:: GEZEIGTER TEXT
AfD:"Wir müssen das Thema Islam mit einem Knall öffentlich machen!"

Beatrix von Storch

Beatrix von Storch ist Vorsitzende des Berliner Landesverbands der Alternative für Deutschland (AFD) und stellvertretende Chefin der Bundespartei.

(Foto: dpa)

Hat die AfD wirklich Angst vor dem Islam? Die Vorgeschichte der aktuellen Kampagne offenbart vor allem, wie sehr Beatrix von Storch auf medienwirksame PR-Effekte achtet.

Von Oliver Das Gupta

Seit ein paar Tagen debattiert Deutschland nun schon über die antimuslimischen Äußerungen der AfD-Spitze. Islamverbände sind empört, ebenso die Politiker anderer Parteien, selbst die Bundeskanzlerin hat sich geäußert. Ein Ausrutscher am rechten Rand der AfD? Eher nicht - die Vorgeschichte der Kampagne deutet auf eine geplante und gezielte Provokation hin. Der Reihe nach:

Ein paar Tage vor der Landtagswahl in Baden-Württemberg am 13. März sickerten vertrauliche Inhalte aus der AfD-Spitze durch. Plötzlich war ein Arbeitsentwurf für das Parteiprogramm über Correctiv abrufbar. Dazu zitierten das Recherchenetzwerk und der Spiegel aus E-Mails der stellvertretenden Parteichefin Beatrix von Storch.

Am selben Tag bestätigte sie deren grundsätzliche Authentizität während eines Auftritts in Nürtingen (hier mehr dazu), obgleich sie sich nicht mehr an den Wortlaut erinnern konnte. "Ich habe viele Mails geschrieben", sagte sie damals zur SZ.

In der kolportierten Korrespondenz forderte die Europa-Abgeordnete mit Verve, ein neues Thema ins Zentrum der Parteiagitation zu rücken: den Islam und seine Bekämpfung.

Etwa einen Monat später tut die Partei-Vize genau das: In diesen Tagen startet sie eine islamfeindliche Kampagne. Es ist ein Kick-off, der Interesse steigern soll für den Parteitag, der am 30. April in Stuttgart beginnt.

Solche Kampagnen gehören zum Alltagsgeschäft der Parteien. Was Timing und Planung betrifft, ahmt die AfD die von ihr geschmähten politischen Mitbewerber nach. Was in diesem Fall anders ist: Die Genese des AfD-Vorstoßes liegt offen. Und sie zeigt, welche Motivation die Führungsspitze antreibt, die Partei auf Anti-Islam-Kurs zu bugsieren.
::::
*IHRE AUFGABEN:*
1 > Beantworten Sie anhand des Textes über die Islam-Kampagne der AfD die folgenden Fragen.
(a) An welchem Datum fand die Landtagswahl in Baden-Württemberg statt?
(b) In welchem Ort bestätigte Beatrix von Storch die grundsätzliche Authentizität ihrer E-Mails?
(c) Wann und wo beginnt der Parteitag der AfD?
2 > Führen Sie den Text über die Islam-Kampagne der AfD im Anschluss an seinen letzten Satz weiter.
:: GEZEIGTES MATERIAL
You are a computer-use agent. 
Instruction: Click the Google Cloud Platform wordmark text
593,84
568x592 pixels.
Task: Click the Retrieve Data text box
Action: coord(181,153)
::::
*LÖSUNGEN:*
1 >
(a) Am 13. März.
(b) In Nürtingen.
(c) Am 30. April in Stuttgart.

2 >
In den durchgesickerten Mail-Passagen scheint Beatrix von Storch nicht etwa eine angeblich drohende Islamisierung des Abendlandes zu fürchten. Die Berlinerin argumentiert anders, sie zeigt sich als kühle, rein am Erfolg interessierte Strategin.

Ihr geht es um das Erregungspotenzial bisheriger und möglicher neuer AfD-Anhänger. Das scheint Storch als gefährdet zu sehen, wenn die Partei allein auf die bisherigen Themen setzt. "Asyl und Euro sind verbraucht, bringen nichts Neues", schrieb sie damals. Also muss etwas Frisches her: der Islam und seine Bekämpfung, ein Thema, das laut Storch bestens für die "Außenkommunikation" geeignet sei.

Mit aller Macht in die Medien

Storchs Mails dokumentieren, dass die AfD-Führungsriege der öffentlichen Wirkung mehr Aufmerksamkeit widmet als den Inhalten an sich. Der Fall ist ein Paradebeispiel für Populismus: Man orientiert sich an Zustimmung und bringt Themen aufs Tableau, die leicht für Erregung sorgen.

Ausgerechnet die von AfDlern immer wieder als "Pinocchiopresse", "Lügenpresse" und "Systemmedien" geschmähten Zeitungen, Magazine und Sender spielen die entscheidende Rolle in Storchs Überlegungen. "Die Presse wird sich auf unsere Ablehnung des politischen Islams stürzen, wie auf kein zweites Thema des Programms", so wird Storch zitiert. Hauptsache Aufmerksamkeit, mit aller Macht in die Medien.

Storch wollte damals verhindern, dass islamfeindliche Passagen aus dem Programmentwurf zu früh an die Öffentlichkeit gelangen. Sie fürchtete, dass die Wirkung der Kampagne abgeschwächt werden könnte, wenn die islamophoben Inhalte häppchenweise publik würden.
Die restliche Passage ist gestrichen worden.